The Port Vila Declaration on Population and Sustainable
Development, adopted on 10 September, follows a similar format to
that used by the ICPD Secretariat in preparing the annotated
outline of the draft final document for Cairo. It is the first such
declaration to do so, but not likely to be the last.
In overall population terms, the island developing countries
and territories of the Pacific are far from large--they had a total
of 6.3 million people in mid-1993, or slightly less than 0.1 per
cent of global population. Their population growth rates, however,
are high by world standards; the regional average of 2.3 per cent
per annum covers a range of 9.5 per cent in the Commonwealth of the
Northern Mariana Islands to negative levels in Niue.
Migration to metropolitan countries in the region is an
important factor for some countries in limiting overall population
increases and often hides the persistence of high fertility levels.
A significant number of Pacific countries and territories will
double their population size in the next 20 years, presenting them
with challenges similar to those facing their larger Asian and
African counterparts.
Running throughout the ministerial meeting was a strong
sense of political commitment to tackle the interrelated challenges
of population and development. In his opening statement, Vanuatu's
Prime Minister Maxime Carlot Korman stressed the challenges facing
political leaders:
"When my term as a politician comes to an end, whenever that
may be, population pressure will be greater than it is today.

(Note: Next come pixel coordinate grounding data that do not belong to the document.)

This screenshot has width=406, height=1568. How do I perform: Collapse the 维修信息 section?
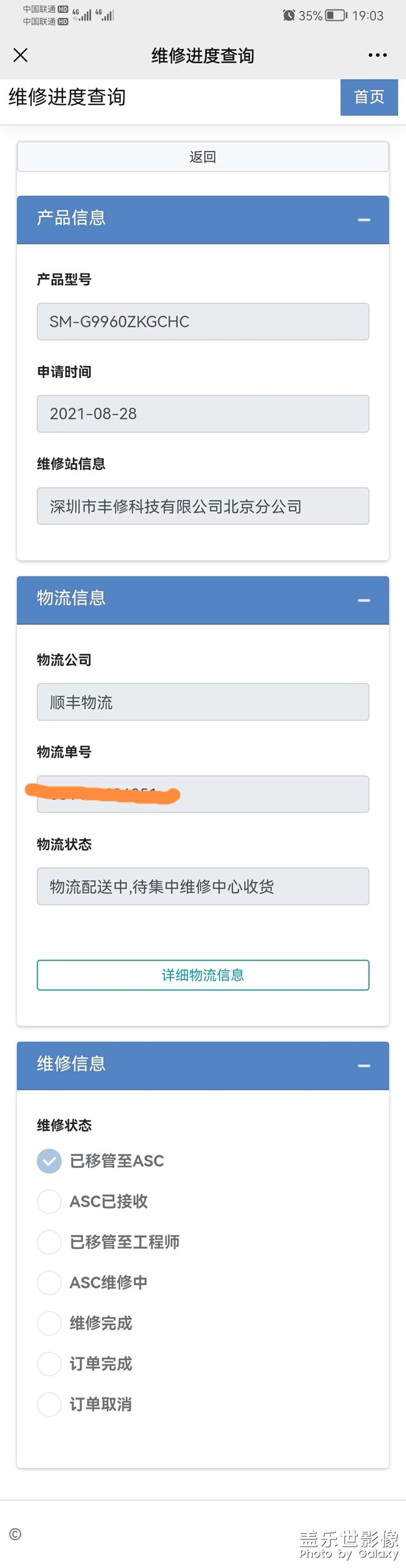pyautogui.click(x=364, y=1066)
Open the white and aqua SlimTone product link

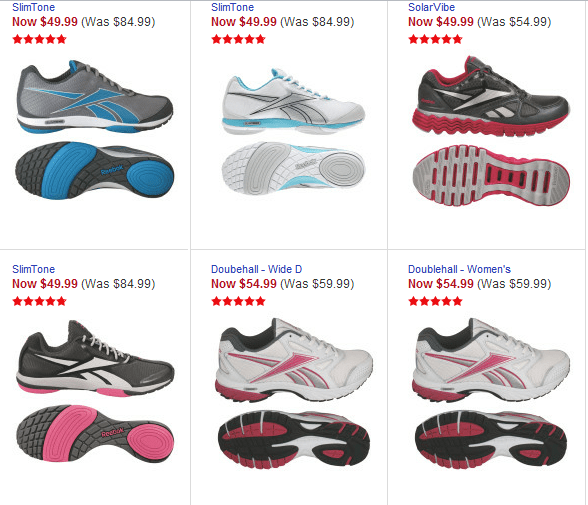pos(232,7)
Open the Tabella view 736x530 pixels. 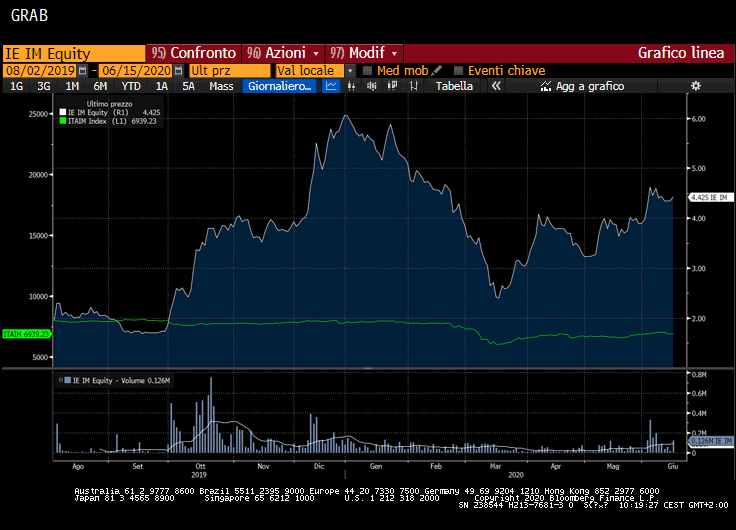coord(454,86)
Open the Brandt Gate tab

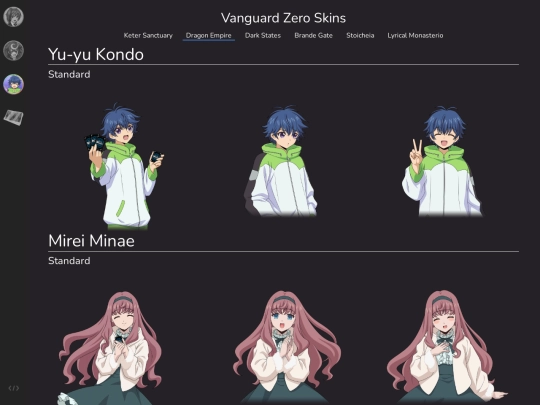(x=313, y=35)
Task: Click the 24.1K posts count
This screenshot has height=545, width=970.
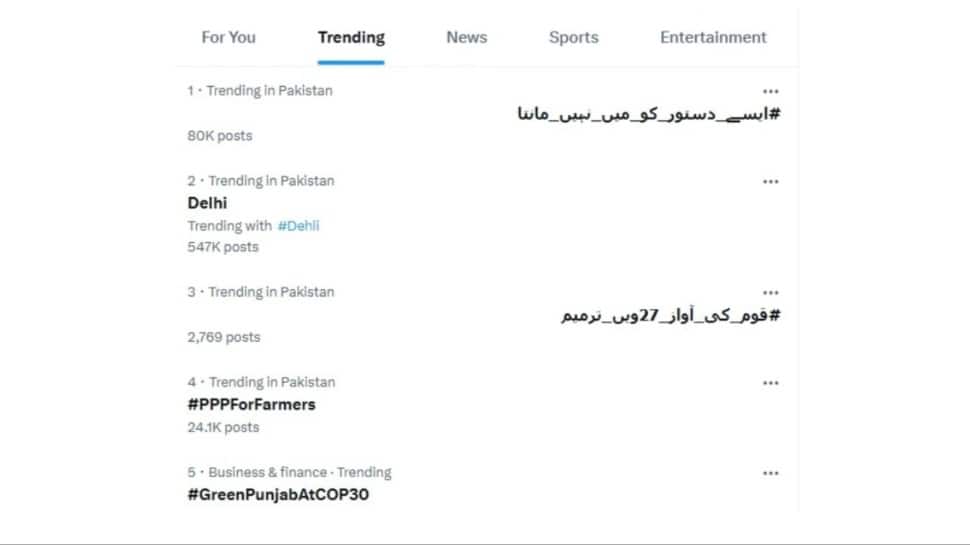Action: point(223,428)
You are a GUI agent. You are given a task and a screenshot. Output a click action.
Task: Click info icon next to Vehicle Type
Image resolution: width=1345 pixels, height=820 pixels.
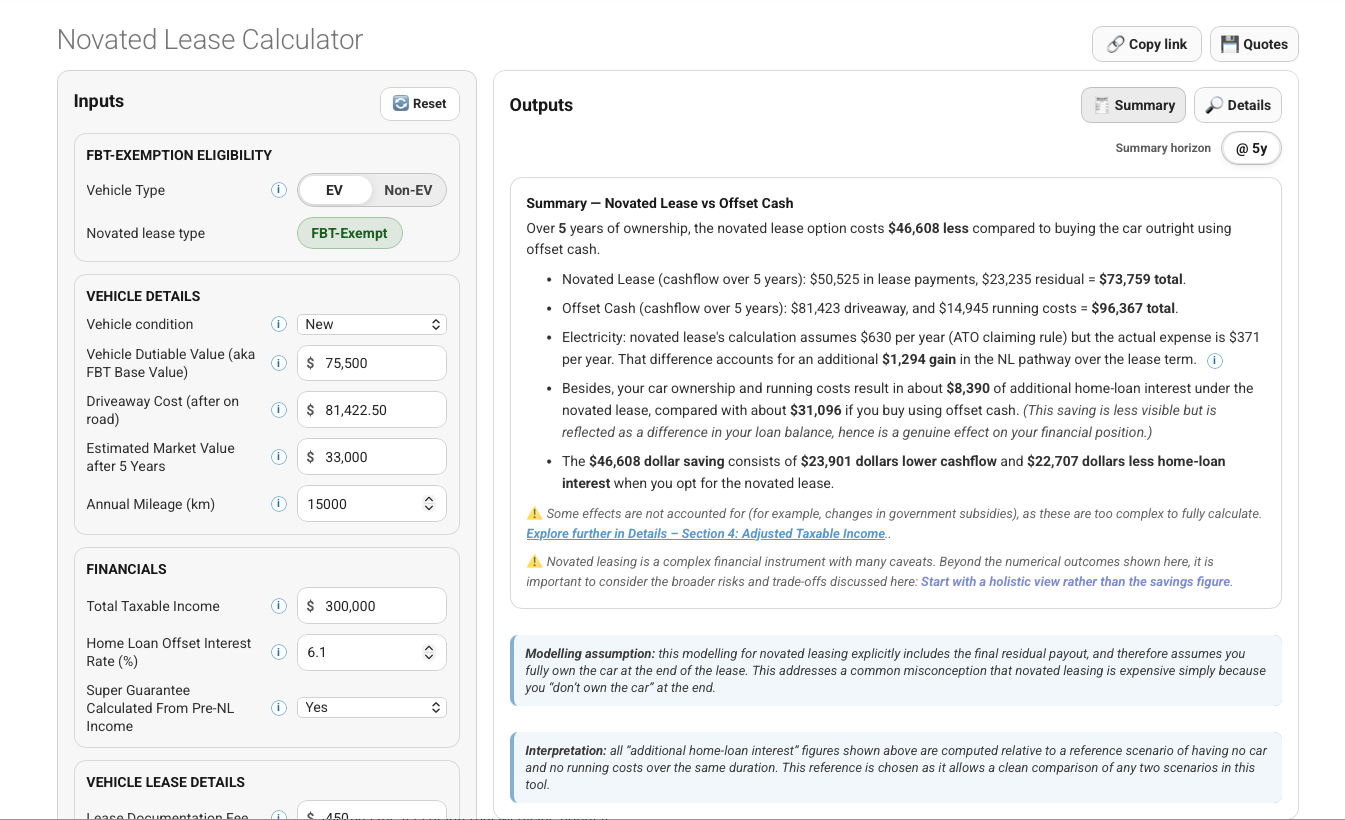pyautogui.click(x=279, y=190)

However, if I carry out my duties properly, by taking the right
decisions, creating the necessary infrastructures, and continuing
to listen to my fellow countrymen, then I shall have done something
towards maintaining or giving hope. But there is one fear, and that
is that our hopeful stand may crumble under the weight of our
problem. Then what will future generations think of us?"
Pacific island missions to the United Nations propose to
submit the Port Vila Declaration to the current General Assembly
session, thereby ensuring it is widely available, including at
PrepCom III and in Cairo. Copies of it can also be obtained from
the ICPD Secretariat.
***
FAMILY PLANNING AND REPRODUCTIVE RIGHTS EXAMINED FROM THE
PERSPECTIVE OF WOMEN
Women's perspectives on family planning, reproductive health
and reproductive rights were the focus of the first in a series of
round-table meetings convened by a number of Governments and
organizations as an informal contribution to the ICPD preparatory
process.
The round table, in Ottawa, Canada, 26-27 August, was
organized by the United Nations Population Fund (UNFPA), with the
support of the Canadian International Development Agency (CIDA).
There were 25 participants from developing and developed countries,
as well as a number of Canadian observers.
CIDA President Huguette Labelle, in her welcoming address,
underscored women's essential role in achieving population and
sustainable development goals. Dr. Nafis Sadik, ICPD Secretary-
General and UNFPA Executive Director, stressed the need to expand
women's access to quality health care, particularly family planning
information and services, and to counter customs and traditions
that perpetuate inequality between women and men.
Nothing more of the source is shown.